By Azita Carlson
Iran regime’s Leader Ali Khamenei has openly repudiated responsibility for the nuclear agreement Iran settled with world powers in 2015.
Khamenei, who was speaking to hand-picked representatives of Iranian students on Wednesday, May 22, expressed his dissatisfaction with the way President Hassan Rouhani and his team handled the nuclear deal also known as JCPOA. He insisted that “I did not believe in the way the JCPOA was done, and I have made this clear to the president and the foreign minister on many occasions.”
Referring to a letter he sent to President Rouhani on October 21, 2015, Khamenei noted, “Read my letter regarding the JCPOA and the conditions set for its ratification.
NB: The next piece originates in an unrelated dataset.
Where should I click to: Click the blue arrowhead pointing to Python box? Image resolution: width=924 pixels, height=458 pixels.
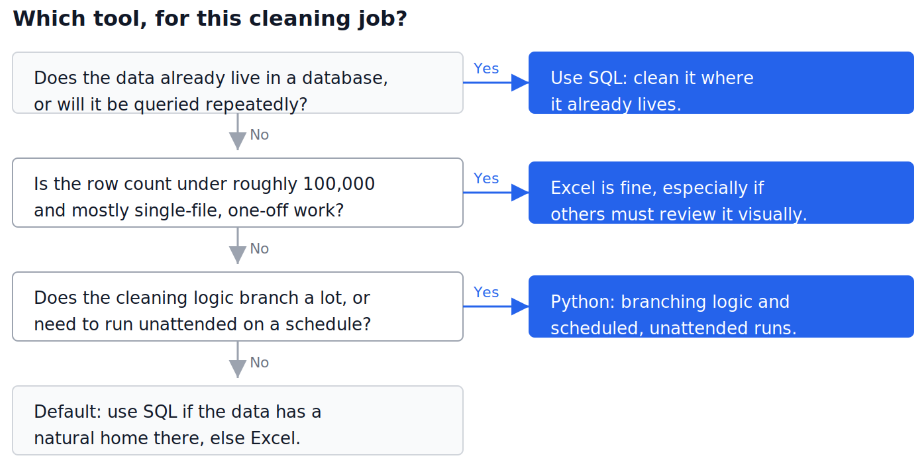tap(520, 307)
But, if these conditions were not met, it is not the Leader’s responsibility to intervene.”
However, he preferred not to mention the fact that JCPOA was sealed on July 14, 2015, more than three months before his letter addressed to Rouhani.
Furthermore, Khamenei maintained that the role of the Supreme Leader does not include “intervention in executive affairs” unless the entirety of the Islamic Revolution is at risk, asserting: “I believe that the Leader should not meddle in executive affairs unless there is a risk that the entirety of Revolution’s movement is endangered.”
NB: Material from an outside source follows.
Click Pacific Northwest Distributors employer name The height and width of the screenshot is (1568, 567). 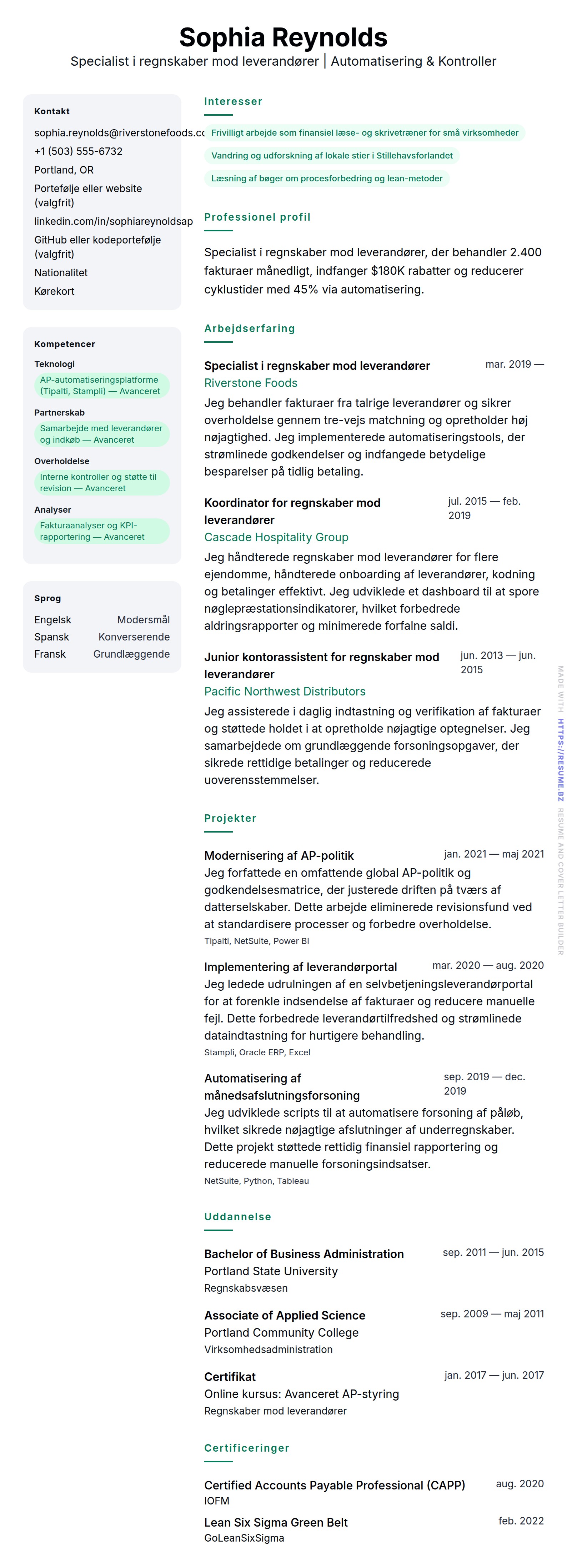point(285,692)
Once again, Khamenei stopped short of explaining why he sent the letter if the Supreme Leader is expected to keep away from executive affairs.
It is a well-known fact that the Islamic Republic’s presidency has limited powers and basically is in charge of some ministries, while foreign policy direction, military affairs, judicial powers, religious hierarchy, public broadcasting and may other domains are directly or indirectly controlled by Khamenei.
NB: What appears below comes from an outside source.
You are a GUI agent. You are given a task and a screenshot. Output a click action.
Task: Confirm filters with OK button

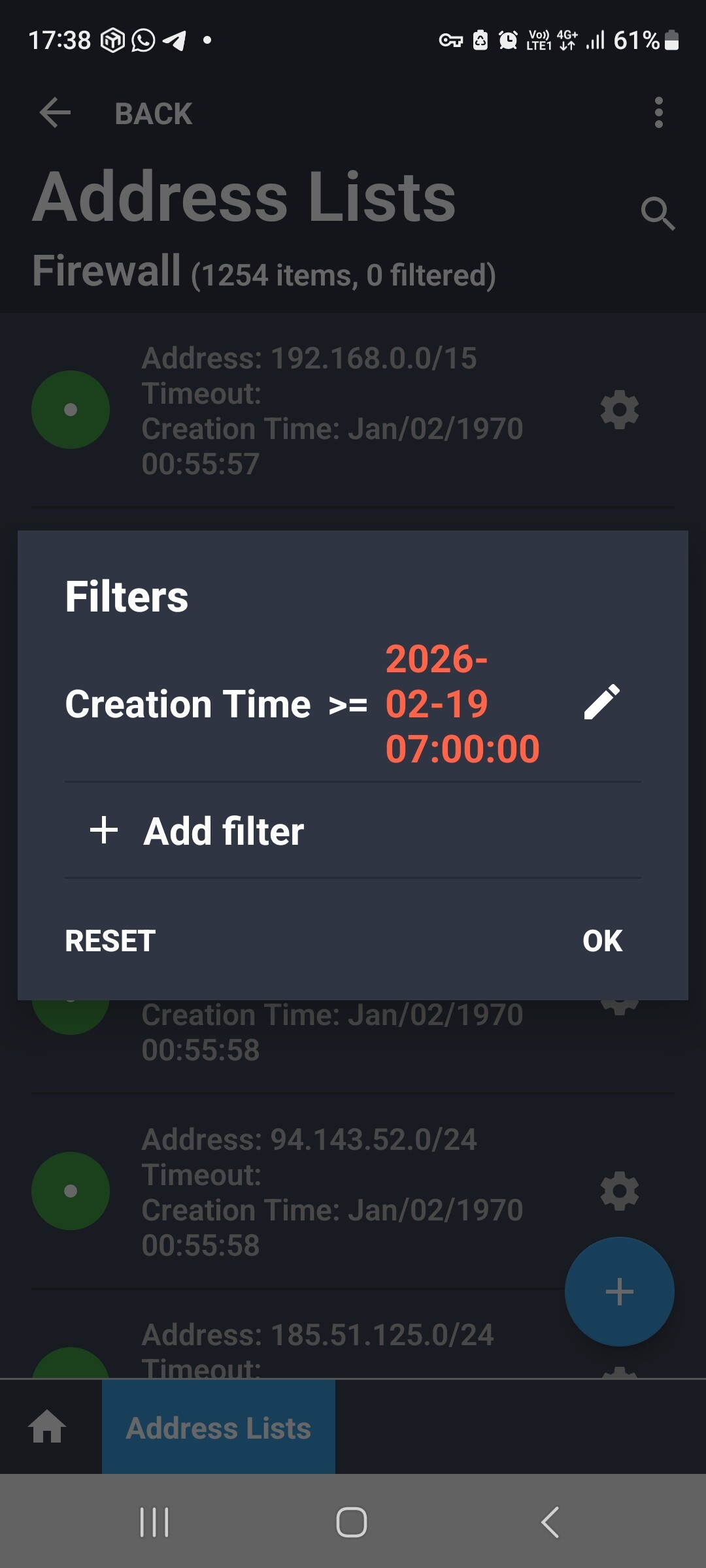coord(602,941)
Meanwhile, Khamenei reiterated that he did not approve of the JCPOA but allowed negotiations. “But the way the JCPOA was handled, I really did not believe in it, and mentioned my reservations to the president and the foreign minister and had warned them several times”, he added.
Khamenei has repeatedly expressed his dissatisfaction with JCPOA, especially after the U.S. President Donald Trump decided to withdraw from the deal.
In the meantime, a look at the timeline of the talks that led to the approval of JCPOA shows that they all major steps were taken with Khamenei’s blessing.
The nuclear talks kicked off first in June 2003, during Mohammad Khatami’s presidency, after Western intelligence services and an Iranian opposition group revealed the existence of a hidden nuclear site at the city of Natanz, central Iran.
Immediately later, an inspection by the U.N.’s International Atomic Energy Agency (IAEA) revealed it was used to enrich uranium.
The revelation forced pro-reform Khatami to engage France, Germany, and the U.K. in nuclear talks aimed at warding off the danger of international sanctions. Washington refused to take part in the negotiations.
Hassan Rouhani, then the secretary of the Islamic Republic Supreme National Security Council, led the Iranian delegation in the talks with the European trio (E3).
Four months later, in October 2003, Iran suspended uranium enrichment.
As Khamenei has the last word in all national affairs in Iran, one can easily assume that the talks had his blessings.
Nevertheless, after the election of the hardline Mahmoud Ahmadinejad as president in 2005, Iran resumed its enrichment activities in February 2006, which delivered the coup de grace to the talks with the E3.
Iran regime’s move eventually led to a series of U.N. resolutions against Tehran. Ahmadinejad, fully supported by Khamenei, dismissed the U.N. sanctions on Iran as “fit for the dustbin.”
By 2011, the full weight of sanctions began seriously affecting Iran and in 2013 Iran started contacts with the U.S. through the mediation of Oman. In June, Rouhani was elected president by the fall of that year nuclear talks were in full swing.
Khamenei implicitly acknowledged his approval by calling it “heroic flexibility”.
But with Donald Trump’s decision to withdraw from the agreement and reimpose sanctions, Khamenei now tries to blame Rouhani and foreign minister Mohammad Javad Zarif.